* EXERCISES
A) Return, word for word, the passage of the San Juan 70.3 race report starting at "When you pick" and ending at "few months ago.".
B) Supply the next part of the San Juan 70.3 race report, picking up after its final sentence.

--- Start of TEXT BLOCK ---

Thursday, April 17, 2014

San Juan 70.3

When you pick an 'A' race in the beginning of the season, not only are you setting yourself up for some long trainer hours in the winter, but you are also most likely racing in an environment that would seem completely foreign to us Northerners.  That situation, coupled with the winter that we had here in Minnesota, I put in more hours on a trainer and treadmill than I thought was possible for me a few months ago.

Ironman San Juan 70.3 was my first ever Half Ironman a year ago.  Ever since that race, I have been hooked and set myself on this journey to become as good as I possibly can at this sport of triathlon.  I did not know what I was capable of, but I knew that I really enjoyed pushing myself to the limit of my capabilities.  The one thing that I learned about myself is that despite the lack of training, I had a strong ability to push myself far past a point of discomfort and suffer well.

I knew that as soon as this race ended last year that I wanted to do it again.  It is an absolutely beautiful country, I love the support, and I wanted the chance to see exactly how far I had come in a year.  It is hard to compare one race to another, because there are so many factors that come into play: hills, wind, heat, etc.  However, I wanted to prove that all the work that I had done in the past year after taking up this sport had started to pay off.

Last year, I had no expectations.  I had no real strong idea of what I could do.  This year, I had goals.  I had ambitions.  I had a strong idea of what I could do.  Here were the results.

Swim: 46:52
T1: 4:49
Bike: 3:02:31
T2: 2:43
Run: 1:29:16
Overall:                    5:27:17- 27th AG, 276th OA

Swim:     39:10
T1:           4:13
Bike:      2:31:47
T2:           2:27
Run:        1:31:32
Overall:                     4:49:09-  7th AG, 36th OA

Now for the Race Report:

Days Leading up to the Race:

On Friday, my mother, father, Ryan, and I flew into Puerto Rico and got to check in and pick up our bikes.  The plan was to just relax, pick up the packets, and eat.  It was cool to see the expo and get settled in to the hotel.  We did not workout today, but it was nice to stretch the legs out and walk around to see where the race would start and the transition are.  We were able to eat a nice dinner at the bar downstairs and enjoy a few drinks.  Our waitress was fantastic, and I haven't met someone who loved to dance while serving food as much as she did.  By the end of the night, she had even showed us a video of a style of dance for every letter of the alphabet on her phone and replicated some of the moves while it was playing....Awesome.   After that, we went up to the room and got a great night of sleep.

Pre-Race Swim
On Saturday, we woke up early and my buddy Ryan and I, who was doing the race with me, got out at about 7am to go riding around whatever part of San Juan that we could find.  I was very anxious to get outside as I had been on nothing but a trainer for 4 months and was hoping I still knew how to balance.  However, it was hard to find good roads, and we were unable to get any consistent speed.  We even hit one of the cobbled patches and my room key popped out of the middle section of storage where I keep my nutrition.  I should have known then that this was a bit of foreshadowing for the race to come as my bike did not want to hold on to anything this trip, but I will get to that more later.

--- End of TEXT BLOCK ---
--- Start of DATA SECTION ---

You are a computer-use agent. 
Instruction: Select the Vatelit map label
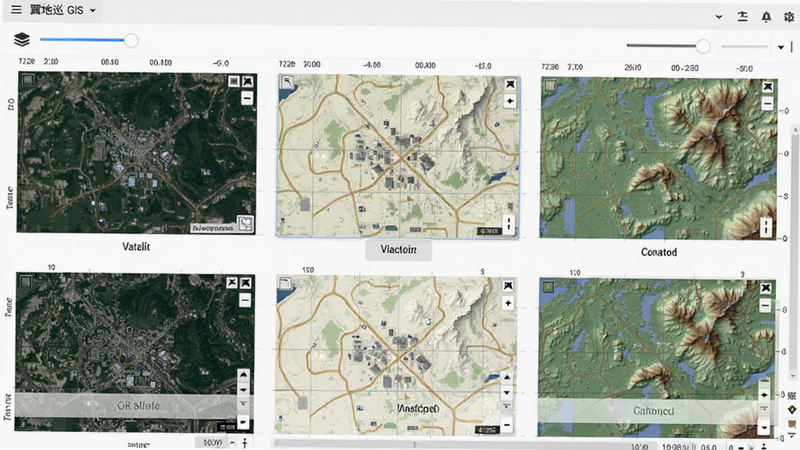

--- End of DATA SECTION ---

* RESULTS FOR THE EXERCISE
A)
When you pick an 'A' race in the beginning of the season, not only are you setting yourself up for some long trainer hours in the winter, but you are also most likely racing in an environment that would seem completely foreign to us Northerners.  That situation, coupled with the winter that we had here in Minnesota, I put in more hours on a trainer and treadmill than I thought was possible for me a few months ago.

B)
We did a quick swim and a short run following that.  Afterwards, we went to this awesome breakfast buffet at the hotel where I ate enough omelets, oatmeal, and yogurt to satisfy me for a long time.  The rest of the day was very uneventful other than catching the end of the pro-panel with a few local triathletes, Starky and Ben Collins.  However, the highlight of that was the chance to have a conversation with Helle Fredrickson who actually won the women's race.  She was so nice and really easy on the eyes too!

We grabbed a nice dinner and were able to get to bed at a good time for the race.


I woke up a few minutes before my alarm went off at 5:00am.  I actually felt wide awake shockingly since we had lost an hour.  I ate a Power Bar, grabbed my transition bags, and Ryan and I started out towards the transition area.  

I was able to pump my new ZIPP wheels with no issues(I felt so sorry for those 3 people whose tires popped at about 5:30am in the transition) and get back to finish another Cookie Dough Power Bar and a half sleeve of shot blocks.  We rested a bit and made our way to the swim start to catch the pro's going off.

I was able to get a quick swim warm up.  I drank a bit more water and hoped in the water for our swim wave which started around 7:15am.

I could already tell that it was going to be a hot day as I was already sweating in a tank top and shorts, but we will get to that more later.


Leading up to this race, I still was not completely comfortable in a race in the open water.  I still had never actually swam an entire race without panic.  I had never swam a race where I swam with my face in the water for a majority.

I took a spot a bit to the outside when the horn sounded.  However, this time I fell into a good rhythm right away.  I still stayed a bit to the outside for the first half which cost me some time.  Eventually, after we made the first turn, I found a group to swim with and hitched a ride for the first time in my triathlon career.  I still swam very much within myself this race, but I am very glad to take what I learned and the comfort I felt into all my future races.  I plan to swim much more aggressively next time.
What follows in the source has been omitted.